森:あとは、「オフィスの近く通ったら顔を出して」作戦が、当社でとくに効くのは、僕らのオフィスが大阪駅直結の商業ビル「グランフロント」にある、ということもあります。

――大阪駅直結の! なるほど、それなら、「駅に寄ったついでに遊びに行ってみようか」と、気軽に立ち寄れますもんね。
本書にも、このように書かれた箇所がありました。

 “なぜなら、カッコいいオフィスは採用率を上げる。(中略)
 古い雑居ビルにあるイケてないオフィスより、ランドマークにあるクリエイティブな空間で面談したほうが気分いいし、「ここで働きたい」という気持ちを底上げしてくれる。
 入社しようか迷ったとき、どこからでも通勤が便利、大阪駅直結で雨にも濡れずに出社できる、アフターファイブも楽しめるという条件が決定打になることがある。”(P.128-129)

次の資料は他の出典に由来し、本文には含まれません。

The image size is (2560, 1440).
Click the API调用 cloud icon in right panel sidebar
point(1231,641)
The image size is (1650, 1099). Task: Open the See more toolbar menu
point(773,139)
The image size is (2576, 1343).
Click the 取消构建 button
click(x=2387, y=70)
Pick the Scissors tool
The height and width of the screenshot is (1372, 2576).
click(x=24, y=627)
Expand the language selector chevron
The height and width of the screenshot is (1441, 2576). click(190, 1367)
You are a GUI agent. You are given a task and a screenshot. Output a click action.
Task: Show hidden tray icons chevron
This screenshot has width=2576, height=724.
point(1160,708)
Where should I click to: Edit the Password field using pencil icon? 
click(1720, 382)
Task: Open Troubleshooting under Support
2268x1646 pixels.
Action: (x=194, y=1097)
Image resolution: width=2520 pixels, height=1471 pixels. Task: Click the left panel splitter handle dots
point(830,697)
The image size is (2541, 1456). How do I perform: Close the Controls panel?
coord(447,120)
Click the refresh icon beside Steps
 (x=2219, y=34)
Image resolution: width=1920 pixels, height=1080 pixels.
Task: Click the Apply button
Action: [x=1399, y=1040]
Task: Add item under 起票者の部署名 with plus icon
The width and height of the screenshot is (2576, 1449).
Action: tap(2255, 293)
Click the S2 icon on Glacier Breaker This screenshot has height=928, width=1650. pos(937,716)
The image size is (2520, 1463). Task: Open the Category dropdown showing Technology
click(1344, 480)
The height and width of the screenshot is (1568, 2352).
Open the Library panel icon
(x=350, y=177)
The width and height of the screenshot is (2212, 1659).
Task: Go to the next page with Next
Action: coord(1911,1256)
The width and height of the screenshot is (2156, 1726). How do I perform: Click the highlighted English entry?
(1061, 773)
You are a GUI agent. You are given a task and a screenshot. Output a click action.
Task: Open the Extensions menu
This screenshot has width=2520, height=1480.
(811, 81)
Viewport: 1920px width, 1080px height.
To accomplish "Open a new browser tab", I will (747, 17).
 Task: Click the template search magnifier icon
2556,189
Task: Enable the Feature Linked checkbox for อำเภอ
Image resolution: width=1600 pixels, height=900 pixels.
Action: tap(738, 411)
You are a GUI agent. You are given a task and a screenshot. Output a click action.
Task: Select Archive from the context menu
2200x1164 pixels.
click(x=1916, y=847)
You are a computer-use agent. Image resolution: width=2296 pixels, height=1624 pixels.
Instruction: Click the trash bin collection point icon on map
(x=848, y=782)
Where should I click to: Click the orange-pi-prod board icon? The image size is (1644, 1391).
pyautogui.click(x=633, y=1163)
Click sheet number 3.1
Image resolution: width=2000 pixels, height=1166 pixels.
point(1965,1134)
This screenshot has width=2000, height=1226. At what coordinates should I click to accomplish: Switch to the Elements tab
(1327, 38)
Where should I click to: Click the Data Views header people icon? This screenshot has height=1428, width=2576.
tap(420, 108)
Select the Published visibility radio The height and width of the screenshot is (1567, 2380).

森:そうですね。オフィスは自社のカルチャーを表現する最大のツールだと思っています。
アクセスがよく、カッコいいオフィスは、それだけで「採用率」「商談成功率」「社員定着率」を同時に上げてくれる、一石三鳥のツールです。
 それもあって、「オフィスの近く通ったら顔を出して」のひとことが、新たな縁に繋がりやすいのかなと思います。

「管理職としてのベストなふるまい」に悩んだときは

森:管理職としてのふるまい、迷う場面も多々あると思いますが、ちょっとした工夫次第で、次へのチャンスになることも多々あります。

今までありがとう
もし転職失敗したと思ったら、一切恥ずかしくないから戻ってきてな
オフィスの近く通ったら顔を出して

 辞め際、この3つのフレーズを伝えるだけでもいいと思います。

 どうやって人を集めるか、そして、どうやって定着率を上げるか。僕が18年間の経営人生で学んだことを、余す所なく注いだのが今回の本です。部下や後輩との接し方で悩んだとき、ページをめくってみてもらえたら嬉しいです。